[Dataset entries]
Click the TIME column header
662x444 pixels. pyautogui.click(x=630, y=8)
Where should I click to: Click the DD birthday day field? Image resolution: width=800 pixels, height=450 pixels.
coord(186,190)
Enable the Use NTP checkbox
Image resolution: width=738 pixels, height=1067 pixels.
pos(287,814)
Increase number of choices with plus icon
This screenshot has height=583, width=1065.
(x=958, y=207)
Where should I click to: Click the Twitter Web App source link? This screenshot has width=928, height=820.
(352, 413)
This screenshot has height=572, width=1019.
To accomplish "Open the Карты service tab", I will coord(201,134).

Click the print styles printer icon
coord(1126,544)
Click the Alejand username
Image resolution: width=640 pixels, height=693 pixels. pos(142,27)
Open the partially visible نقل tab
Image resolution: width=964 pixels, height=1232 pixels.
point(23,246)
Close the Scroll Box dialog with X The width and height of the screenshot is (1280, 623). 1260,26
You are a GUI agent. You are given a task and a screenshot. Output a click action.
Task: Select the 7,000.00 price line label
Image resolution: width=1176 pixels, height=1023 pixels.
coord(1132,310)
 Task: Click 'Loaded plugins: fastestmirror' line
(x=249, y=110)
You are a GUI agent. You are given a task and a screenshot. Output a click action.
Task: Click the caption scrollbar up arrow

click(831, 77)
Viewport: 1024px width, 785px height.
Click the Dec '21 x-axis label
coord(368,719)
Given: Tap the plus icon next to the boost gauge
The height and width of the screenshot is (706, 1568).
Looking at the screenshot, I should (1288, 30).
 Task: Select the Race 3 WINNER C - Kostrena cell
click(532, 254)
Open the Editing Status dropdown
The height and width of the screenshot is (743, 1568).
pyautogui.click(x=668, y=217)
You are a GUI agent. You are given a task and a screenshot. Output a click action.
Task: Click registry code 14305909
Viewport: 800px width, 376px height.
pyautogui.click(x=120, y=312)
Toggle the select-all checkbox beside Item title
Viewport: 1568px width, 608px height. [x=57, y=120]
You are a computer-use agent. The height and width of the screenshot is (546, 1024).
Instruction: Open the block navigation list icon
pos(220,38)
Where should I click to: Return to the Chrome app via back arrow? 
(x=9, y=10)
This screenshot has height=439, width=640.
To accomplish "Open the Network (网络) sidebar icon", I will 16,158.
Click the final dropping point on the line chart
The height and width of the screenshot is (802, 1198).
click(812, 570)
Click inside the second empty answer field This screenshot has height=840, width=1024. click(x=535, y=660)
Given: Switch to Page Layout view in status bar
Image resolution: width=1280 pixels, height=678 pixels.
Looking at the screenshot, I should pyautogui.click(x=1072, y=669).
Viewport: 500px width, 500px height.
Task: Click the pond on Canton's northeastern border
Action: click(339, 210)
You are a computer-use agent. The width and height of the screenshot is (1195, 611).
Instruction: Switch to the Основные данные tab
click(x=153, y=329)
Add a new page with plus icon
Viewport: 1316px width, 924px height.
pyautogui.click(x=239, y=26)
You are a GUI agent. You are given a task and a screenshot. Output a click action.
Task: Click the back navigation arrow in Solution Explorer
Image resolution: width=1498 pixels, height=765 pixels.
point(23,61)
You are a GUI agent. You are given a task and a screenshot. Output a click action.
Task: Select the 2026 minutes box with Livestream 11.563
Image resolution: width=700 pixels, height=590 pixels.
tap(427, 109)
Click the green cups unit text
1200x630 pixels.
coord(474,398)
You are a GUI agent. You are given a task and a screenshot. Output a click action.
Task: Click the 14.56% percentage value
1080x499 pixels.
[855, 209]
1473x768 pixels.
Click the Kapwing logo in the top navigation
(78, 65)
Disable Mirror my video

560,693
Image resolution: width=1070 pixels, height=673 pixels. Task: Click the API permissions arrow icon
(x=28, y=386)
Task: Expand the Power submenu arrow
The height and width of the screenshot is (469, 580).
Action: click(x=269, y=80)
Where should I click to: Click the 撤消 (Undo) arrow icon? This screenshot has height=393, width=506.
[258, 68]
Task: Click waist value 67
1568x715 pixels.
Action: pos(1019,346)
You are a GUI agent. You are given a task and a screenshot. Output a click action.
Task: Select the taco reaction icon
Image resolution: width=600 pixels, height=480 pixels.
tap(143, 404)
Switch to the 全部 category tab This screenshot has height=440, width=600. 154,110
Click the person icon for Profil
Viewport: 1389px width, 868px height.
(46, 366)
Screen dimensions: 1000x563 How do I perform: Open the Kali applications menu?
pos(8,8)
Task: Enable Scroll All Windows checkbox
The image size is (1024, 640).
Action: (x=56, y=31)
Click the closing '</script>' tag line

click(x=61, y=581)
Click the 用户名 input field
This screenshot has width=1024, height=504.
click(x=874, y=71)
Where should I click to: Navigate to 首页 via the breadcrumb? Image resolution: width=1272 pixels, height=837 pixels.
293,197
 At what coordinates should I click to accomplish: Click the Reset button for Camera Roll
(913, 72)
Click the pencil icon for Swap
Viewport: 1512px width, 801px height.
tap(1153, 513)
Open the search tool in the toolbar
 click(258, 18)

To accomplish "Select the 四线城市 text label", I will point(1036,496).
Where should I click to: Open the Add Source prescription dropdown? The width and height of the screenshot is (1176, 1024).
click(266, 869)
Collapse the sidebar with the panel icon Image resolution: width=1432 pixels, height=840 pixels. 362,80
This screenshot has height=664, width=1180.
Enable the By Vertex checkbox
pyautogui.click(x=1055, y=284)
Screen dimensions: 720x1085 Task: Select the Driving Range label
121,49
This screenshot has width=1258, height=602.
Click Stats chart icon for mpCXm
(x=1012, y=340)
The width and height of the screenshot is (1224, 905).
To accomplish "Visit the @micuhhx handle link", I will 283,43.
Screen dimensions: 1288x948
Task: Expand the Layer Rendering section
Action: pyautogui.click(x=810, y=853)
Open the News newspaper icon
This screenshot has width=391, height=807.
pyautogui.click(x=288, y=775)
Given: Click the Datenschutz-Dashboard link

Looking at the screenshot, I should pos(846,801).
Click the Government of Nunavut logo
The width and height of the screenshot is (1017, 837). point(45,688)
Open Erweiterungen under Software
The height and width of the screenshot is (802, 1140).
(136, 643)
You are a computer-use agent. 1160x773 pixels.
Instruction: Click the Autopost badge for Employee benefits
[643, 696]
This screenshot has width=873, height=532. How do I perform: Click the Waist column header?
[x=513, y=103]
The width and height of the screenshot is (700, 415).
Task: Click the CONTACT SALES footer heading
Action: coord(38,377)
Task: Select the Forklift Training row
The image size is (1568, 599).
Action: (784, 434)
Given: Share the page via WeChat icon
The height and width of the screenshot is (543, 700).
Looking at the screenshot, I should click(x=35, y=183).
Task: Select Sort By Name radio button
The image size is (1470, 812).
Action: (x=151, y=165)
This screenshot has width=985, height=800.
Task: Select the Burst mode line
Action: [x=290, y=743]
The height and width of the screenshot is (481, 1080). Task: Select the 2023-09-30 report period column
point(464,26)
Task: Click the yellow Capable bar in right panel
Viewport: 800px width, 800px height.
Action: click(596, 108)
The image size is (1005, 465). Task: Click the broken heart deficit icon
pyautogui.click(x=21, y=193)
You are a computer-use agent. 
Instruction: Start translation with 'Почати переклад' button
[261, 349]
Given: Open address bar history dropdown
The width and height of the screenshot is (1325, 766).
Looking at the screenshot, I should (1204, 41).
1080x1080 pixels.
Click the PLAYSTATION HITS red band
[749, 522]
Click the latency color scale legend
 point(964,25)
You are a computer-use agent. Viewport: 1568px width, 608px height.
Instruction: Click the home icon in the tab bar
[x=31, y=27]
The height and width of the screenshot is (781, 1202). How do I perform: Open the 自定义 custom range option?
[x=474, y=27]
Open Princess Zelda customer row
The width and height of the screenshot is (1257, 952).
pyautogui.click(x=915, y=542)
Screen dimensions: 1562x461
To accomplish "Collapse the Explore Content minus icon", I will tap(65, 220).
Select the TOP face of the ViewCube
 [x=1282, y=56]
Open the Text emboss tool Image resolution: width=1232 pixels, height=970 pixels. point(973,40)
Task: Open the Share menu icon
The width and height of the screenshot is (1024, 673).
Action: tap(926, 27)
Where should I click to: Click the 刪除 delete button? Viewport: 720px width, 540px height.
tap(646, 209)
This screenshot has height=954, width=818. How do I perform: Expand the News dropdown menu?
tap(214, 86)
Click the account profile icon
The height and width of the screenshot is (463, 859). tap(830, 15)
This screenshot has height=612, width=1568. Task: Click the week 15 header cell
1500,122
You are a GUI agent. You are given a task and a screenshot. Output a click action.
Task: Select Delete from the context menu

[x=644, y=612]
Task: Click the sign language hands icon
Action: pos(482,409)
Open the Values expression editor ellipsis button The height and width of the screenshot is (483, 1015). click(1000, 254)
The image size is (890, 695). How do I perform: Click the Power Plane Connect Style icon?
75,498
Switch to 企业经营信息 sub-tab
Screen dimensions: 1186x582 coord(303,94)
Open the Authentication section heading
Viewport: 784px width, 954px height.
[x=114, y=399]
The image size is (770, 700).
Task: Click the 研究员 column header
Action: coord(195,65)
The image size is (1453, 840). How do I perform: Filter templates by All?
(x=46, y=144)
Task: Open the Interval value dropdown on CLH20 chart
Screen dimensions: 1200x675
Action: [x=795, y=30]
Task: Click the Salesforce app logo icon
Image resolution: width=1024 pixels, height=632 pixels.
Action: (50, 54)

Exercise goal:
The answer should be nothing but the number of lines in this data that include "computer".

Result:
5